Vera Cruz is a 1954 American war film starring Gary Cooper, Burt Lancaster, Denise Darcel, Sara Montiel and Cesar Romero. The Technicolor Western was directed by Robert Aldrich from a story by Borden Chase. It is considered one of the most influential Western movies ever filmed.[citation needed] The film's amoral characters, Mexican setting, and cynical attitude towards violence (including a scene where Lancaster's character threatens to murder child hostages) was considered shocking at the time, and influenced future Westerns such as The Magnificent Seven, The Wild Bunch, and the films of Sergio Leone.

During the Franco-Mexican War, ex-Confederate soldier Ben Trane (Cooper) travels to Mexico seeking a job as a mercenary. He falls in with Joe Erin (Lancaster), a lethal gunslinger who heads a gang of cutthroats (including Ernest Borgnine, Jack Elam, Charles Bronson, and Archie Savage). They are recruited by Emperor Maximilian (George Macready) to help escort Countess Duvarre (Denise Darcel) to Vera Cruz.

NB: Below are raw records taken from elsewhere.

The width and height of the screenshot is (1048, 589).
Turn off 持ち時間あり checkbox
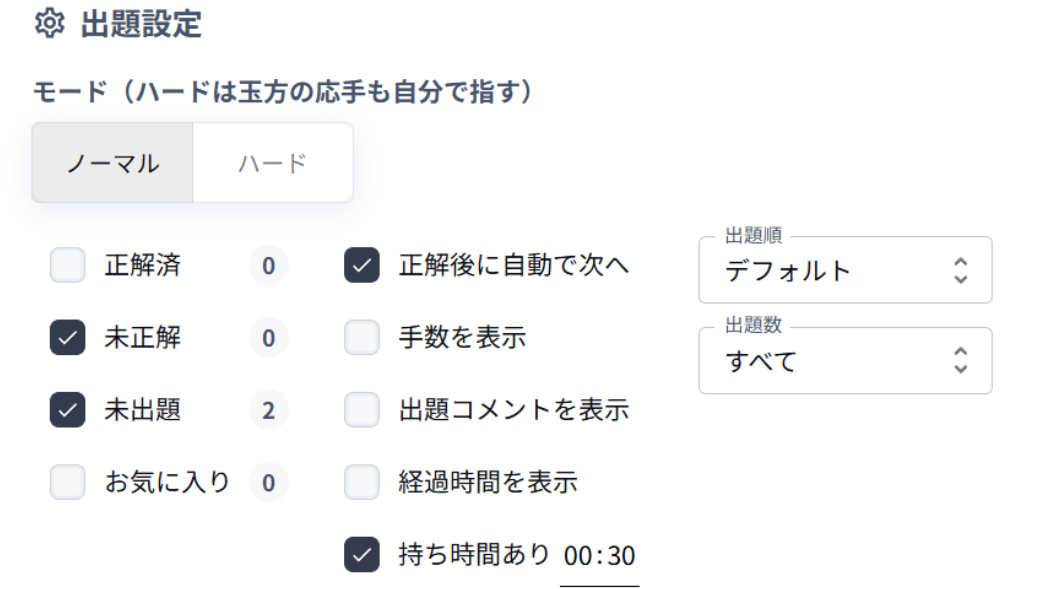(x=362, y=554)
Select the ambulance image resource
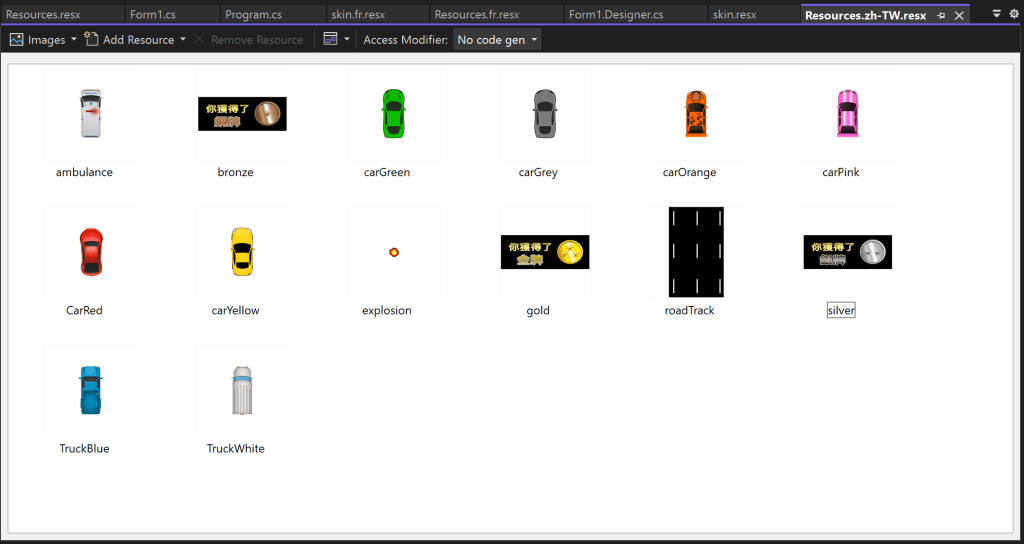1024x544 pixels. [x=91, y=114]
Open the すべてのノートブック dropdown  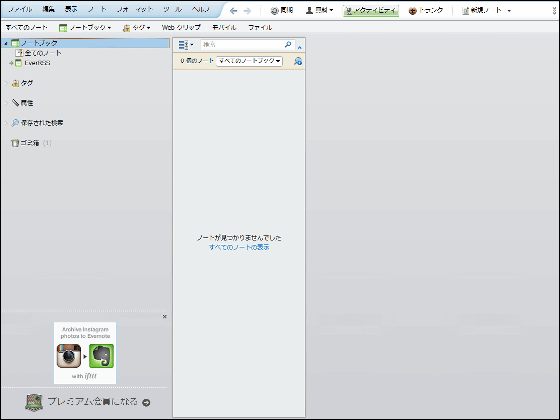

Trane and Erin discover that the countess and Marquis Henri de Labordere (Cesare Romero) are secretly transporting a large cache of gold intended for the French army. All concerned, including Juarista secret agent Nina (Sara Montiel), conspire to steal it for their own purposes. Also involved in the mix is Morris Ankrum as a heroic Juarista leader.

In the end, Trane and Erin face off in a showdown.


http://en.wikipedia.org/wiki/Vera_Cruz

I don't know if it's the greatest Western ever, but this little number has to be about the most *Root-Tootin' & Shootin'* son-of-a-gun Western ever made, and is also said to have been the inspiration for Italian Western Spaghetti master Sergio Leone.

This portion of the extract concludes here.